[Work item]
Once the line containing "Click the End Date field 7/31/24" is found in the entries below, restate it and each following line word for word, stopping after the line containing "You are a computer-use agent. Image".

[Available records]

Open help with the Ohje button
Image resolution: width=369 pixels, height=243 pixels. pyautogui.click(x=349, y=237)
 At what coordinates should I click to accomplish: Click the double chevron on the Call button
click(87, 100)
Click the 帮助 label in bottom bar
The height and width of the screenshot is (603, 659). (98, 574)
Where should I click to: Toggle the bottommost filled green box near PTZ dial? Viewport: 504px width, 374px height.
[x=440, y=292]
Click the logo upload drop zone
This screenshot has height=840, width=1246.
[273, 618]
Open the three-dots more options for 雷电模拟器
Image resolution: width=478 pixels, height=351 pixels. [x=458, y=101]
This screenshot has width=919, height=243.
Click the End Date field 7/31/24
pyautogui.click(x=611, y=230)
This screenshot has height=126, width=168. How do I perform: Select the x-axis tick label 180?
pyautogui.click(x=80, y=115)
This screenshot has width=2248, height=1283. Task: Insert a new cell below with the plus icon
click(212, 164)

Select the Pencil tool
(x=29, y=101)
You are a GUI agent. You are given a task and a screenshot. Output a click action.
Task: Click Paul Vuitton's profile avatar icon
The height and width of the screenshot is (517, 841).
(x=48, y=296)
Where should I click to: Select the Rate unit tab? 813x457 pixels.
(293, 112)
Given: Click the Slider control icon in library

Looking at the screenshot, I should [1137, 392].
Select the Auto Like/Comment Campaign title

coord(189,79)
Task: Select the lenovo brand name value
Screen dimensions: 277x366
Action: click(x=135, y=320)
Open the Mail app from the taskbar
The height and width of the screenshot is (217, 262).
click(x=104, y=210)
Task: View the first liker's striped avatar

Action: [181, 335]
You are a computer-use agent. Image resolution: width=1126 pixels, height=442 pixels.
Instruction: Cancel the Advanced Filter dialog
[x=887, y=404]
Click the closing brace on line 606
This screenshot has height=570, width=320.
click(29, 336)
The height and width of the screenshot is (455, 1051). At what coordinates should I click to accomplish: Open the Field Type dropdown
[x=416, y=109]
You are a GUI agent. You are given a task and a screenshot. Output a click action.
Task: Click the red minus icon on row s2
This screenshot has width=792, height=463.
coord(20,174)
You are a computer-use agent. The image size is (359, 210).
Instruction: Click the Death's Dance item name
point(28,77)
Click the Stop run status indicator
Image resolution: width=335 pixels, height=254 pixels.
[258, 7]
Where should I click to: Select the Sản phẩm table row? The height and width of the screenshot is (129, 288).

[Finished exercise]
Click the End Date field 7/31/24
pyautogui.click(x=611, y=230)
This screenshot has height=126, width=168. How do I perform: Select the x-axis tick label 180?
pyautogui.click(x=80, y=115)
This screenshot has width=2248, height=1283. Task: Insert a new cell below with the plus icon
click(212, 164)

Select the Pencil tool
(x=29, y=101)
You are a GUI agent. You are given a task and a screenshot. Output a click action.
Task: Click Paul Vuitton's profile avatar icon
The height and width of the screenshot is (517, 841).
(x=48, y=296)
Where should I click to: Select the Rate unit tab? 813x457 pixels.
(293, 112)
Given: Click the Slider control icon in library

Looking at the screenshot, I should [1137, 392].
Select the Auto Like/Comment Campaign title

coord(189,79)
Task: Select the lenovo brand name value
Screen dimensions: 277x366
Action: click(x=135, y=320)
Open the Mail app from the taskbar
The height and width of the screenshot is (217, 262).
click(x=104, y=210)
Task: View the first liker's striped avatar

Action: [181, 335]
You are a computer-use agent. Image resolution: width=1126 pixels, height=442 pixels.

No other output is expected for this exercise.